同盟暦512年・旅立ち、ロブホーク編2
「着いたぜ」
「ここがロブホーク」
小さな町というより小さな寒村だ。
ポーとレオリックスは御者台に座り馬車を操り、村の中を進む。
通りを進むと村人達がちらりと一瞥し、よそ者と分かるとそれで十分とばかりに関心を無くした。
「歓迎されてないみたいね」
「よそ者なんて最初はそんなもんだ。都会とは違う」
御者台に顔を出したアーネストが口を尖らせる。
「まぁしばらく滞在するからな。

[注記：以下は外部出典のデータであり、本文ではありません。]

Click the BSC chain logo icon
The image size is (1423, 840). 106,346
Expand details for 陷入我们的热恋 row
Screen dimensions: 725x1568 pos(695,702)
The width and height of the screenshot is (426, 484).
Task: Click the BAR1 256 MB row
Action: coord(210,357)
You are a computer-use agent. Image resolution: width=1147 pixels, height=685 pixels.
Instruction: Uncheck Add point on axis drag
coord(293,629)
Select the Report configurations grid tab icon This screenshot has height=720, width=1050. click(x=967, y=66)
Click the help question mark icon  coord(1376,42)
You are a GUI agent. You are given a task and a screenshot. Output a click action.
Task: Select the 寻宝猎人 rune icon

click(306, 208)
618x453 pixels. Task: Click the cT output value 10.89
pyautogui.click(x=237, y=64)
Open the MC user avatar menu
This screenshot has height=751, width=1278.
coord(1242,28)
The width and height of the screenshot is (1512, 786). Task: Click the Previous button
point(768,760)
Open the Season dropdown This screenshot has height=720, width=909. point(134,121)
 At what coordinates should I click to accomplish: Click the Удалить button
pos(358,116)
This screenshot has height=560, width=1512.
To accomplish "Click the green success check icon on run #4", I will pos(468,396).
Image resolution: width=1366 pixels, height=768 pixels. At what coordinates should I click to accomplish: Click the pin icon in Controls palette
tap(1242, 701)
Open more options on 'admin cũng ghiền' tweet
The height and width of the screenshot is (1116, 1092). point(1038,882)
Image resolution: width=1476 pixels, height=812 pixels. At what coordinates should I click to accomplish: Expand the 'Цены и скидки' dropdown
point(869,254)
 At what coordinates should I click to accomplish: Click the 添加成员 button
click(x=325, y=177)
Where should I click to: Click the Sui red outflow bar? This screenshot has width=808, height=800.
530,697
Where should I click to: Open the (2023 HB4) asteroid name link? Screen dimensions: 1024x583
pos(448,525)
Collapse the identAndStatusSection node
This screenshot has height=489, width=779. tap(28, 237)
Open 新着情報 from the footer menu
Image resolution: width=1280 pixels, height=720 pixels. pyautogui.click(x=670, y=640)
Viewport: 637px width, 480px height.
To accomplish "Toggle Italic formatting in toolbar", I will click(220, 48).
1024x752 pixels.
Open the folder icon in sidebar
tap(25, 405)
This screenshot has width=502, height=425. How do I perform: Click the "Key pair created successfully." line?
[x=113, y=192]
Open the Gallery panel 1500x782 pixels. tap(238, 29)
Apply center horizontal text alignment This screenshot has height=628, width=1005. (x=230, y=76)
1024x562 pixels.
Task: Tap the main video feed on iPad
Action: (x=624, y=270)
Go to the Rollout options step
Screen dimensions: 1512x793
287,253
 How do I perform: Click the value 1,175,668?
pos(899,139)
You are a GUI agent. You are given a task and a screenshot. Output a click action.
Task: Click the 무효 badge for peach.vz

友好的に接してれば友人になれるさ」
「そうなればいいけど」
「……青い屋根?」
ポーは家の屋根を見て呟いた。
「珍しいだろ?」
「うん。北の屋根は大抵、赤色だ。雪が積もらないように"火の恵み"の呪いを掛けた赤い屋根なのに」
「ねぇ、そんなことより宿はどこなの。ひめ…じゃなくてお嬢様を休ませたいの」
「宿はない。だから空き家を借りる。そのために長老と話す」
ポーは馬車の中を見た。
厚い外套を頭から被ったベアトリスとクーリーが話している。
時折、ベアトリスが微笑みをこぼす。
ポーは安堵した。
「ここだ。ここが長老の屋敷だ」
馬車を止め、レオリックスは御者台からおりる。
「待ってろ。話してくる」
そう言ってレオリックスは屋敷に入っていった。
「あいつ謎の人脈もってるのね」
「だね」
「ねぇポー。この前の話し、考えてくれた?」
「稽古の相手だよね」
「あたしも姫様を守らなくちゃいけない。だから一から剣の稽古をしたいの」
アーネストは剣を握るのは初めてではない。
今でこそベアトリス専属の侍女だが、子供の頃は本気で騎士を目指してポーと共に剣の稽古をしていた。
「でも、ベアトリスの側を離れる訳にはいかないだろう。僕やレオリックスは世話をするのはできない。クーリーは遊び相手なら務まる。でも世話はできない。となるとアーネストしかいない」
「お世話はちゃんとやるわよ。誰にも任せられない」
「休む暇がないよ」
「平気よ」
アーネストがポーの耳元に顔を寄せた。
「……ねぇ。さっきからあたしたちを見てる連中がいる」
「うん。あそこの少年達だろう?」
家と家の隙間から見ている少年達がいた。
ポー達を睨んでいた。
すると少年達がポーの方に歩いてくる。
「アーネスト、中に入って。クーリーを呼んで」
「わかった」
ポーは御者台から下りると、少年達に近付いた。
「おい、長老に何のようだよ」
「挨拶しにきたんだ。それにしばらく滞在するから、家を貸してくれるよう相談を」
「出てけ。この村はよそ者なんかいらない」
少年がナイフを握り締めた。
ナイフで切りつけようとする少年。
ポーは躱すと剣を抜き、ナイフを叩いて手から落とす。そして剣先を若者の喉に突きつけた。
「まだ続けるかい?」
「ひ、ひい……」
怯える若者を尻目に、ポーは柄を握りとどめを刺そうとして腕をベアトリスに掴まれた。
ベアトリスは顔を隠しているので表情は分からない。
「…………」
フルフルと首を横に振るベアトリスにポーは心を落ち着かせて剣を引いた。
「行くんだ」
少年達は怯んだ顔ではなく敵意の目で睨むと、走り去った。